Liaoning borders North Korea, so perhaps this lineage arose there. In epidemiological terms, North Korea is essentially an island. It seems possible that lineages could arise and circulate there for a long period of time before reaching other countries.

image
HynnSpylor commented 1 year ago

@ryhisner The long-distance transmission (more than 1000km) does need further tracking.
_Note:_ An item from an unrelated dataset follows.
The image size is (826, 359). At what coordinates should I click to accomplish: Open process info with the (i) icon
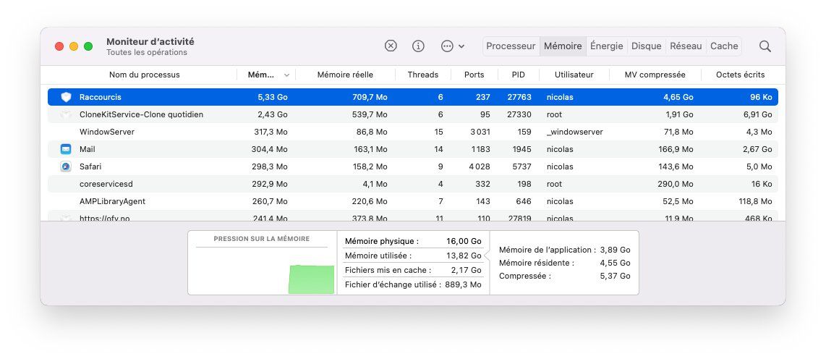click(418, 46)
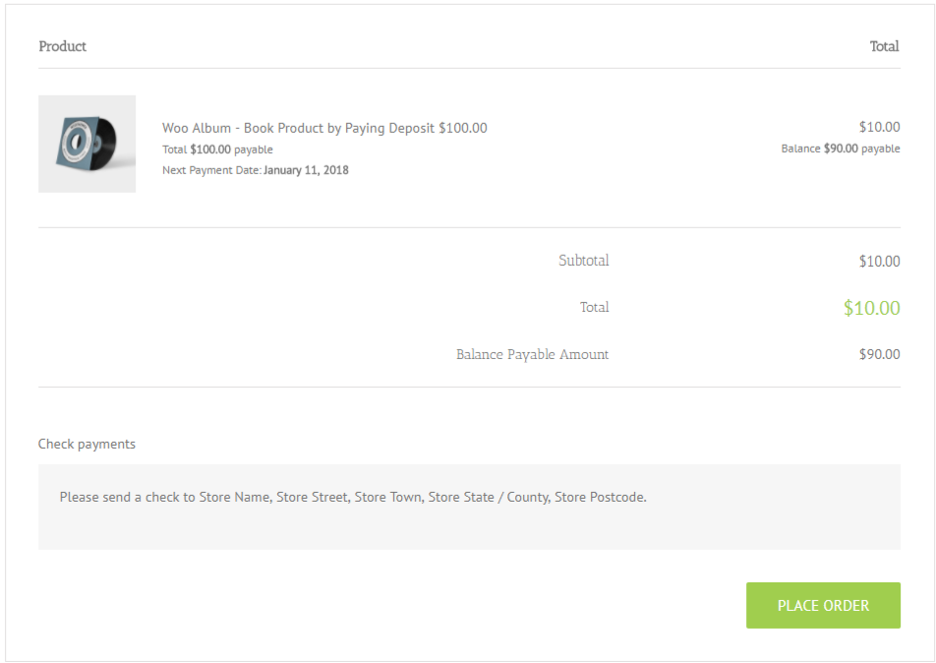Click the green $10.00 total amount
Screen dimensions: 936x663
[x=871, y=308]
I have checked the Metadata. The early 5 seqs are collected in Shenyang City, which is not at the border. If it arose in North Korea, some border cross in Jilin Province may also detect it - Actually in last spring, these China-North Korea border cities circulated BA.2.3 sublineage, which was not consistent with other parts of China (mainly BA.2.2 from Shanghai). Hence I suggest it is not likely originated in North Korea.
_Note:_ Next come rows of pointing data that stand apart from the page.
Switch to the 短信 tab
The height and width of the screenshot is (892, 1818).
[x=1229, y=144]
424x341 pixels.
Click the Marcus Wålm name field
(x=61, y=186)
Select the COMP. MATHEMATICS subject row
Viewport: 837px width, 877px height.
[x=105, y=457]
xz-keg commented 1 year ago

I have checked the Metadata. The early 5 seqs are collected in Shenyang City, which is not at the border. If it arose in North Korea, some border cross in Jilin Province may also detect it

Bordering cities of Jilin and Liaoning have very few sequences uploaded to GISAID.

Number of seqs uploaded to GISAID since 2020: Dandong, 12 Tonghua, 0 Yanbian, 13

With so few seqs it is really hard to "detect".

FedeGueli commented 1 year ago

Thx @ryhisner and everyone for keeping it monitored.

FedeGueli commented 1 year ago

EPI_ISL_17652380 is known to belong to this lineage. i found it looking for different things. just asking.

Checking it is not mentioned here. now ushering

It seems new to me:

collected 2023-04-20 Liaoning Female 72

Schermata 2023-05-26 alle 22 32 03 https://nextstrain.org/fetch/genome.ucsc.edu/trash/ct/subtreeAuspice1_genome_3eee5_1167d0.json?c=userOrOld&label=id:node_9522215

Alternative Gisaiad query: 2110A,A4851G finds all 7 sequences now.

cc @ryhisner

FedeGueli commented 1 year ago

Schermata 2023-05-26 alle 22 54 35 the Guangdong sample clusters with this last discovered Liaoning one: with

C6224T (ORF1a:H1987Y) + T4579A

Over-There-Is commented 1 year ago

And the Guangdong sequence was detected by Shenzhen Customs, which means it is imported from somewhere out of China Mainland.

Over-There-Is commented 1 year ago

according to GenBase, EPI_ISL_17652380 is collected in Panjin, which is also not bordering to DPRK. image

Over-There-Is commented 1 year ago

I have checked the Metadata. The early 5 seqs are collected in Shenyang City, which is not at the border. If it arose in North Korea, some border cross in Jilin Province may also detect it

Bordering cities of Jilin and Liaoning have very few sequences uploaded to GISAID.

Number of seqs uploaded to GISAID since 2020: Dandong, 12 Tonghua, 0 Yanbian, 13

With so few seqs it is really hard to "detect".

2023-06-01 (1) 2023-06-01 (3) Although still so few, Yanbian and Tonghua actually have uploaded sequences more than this.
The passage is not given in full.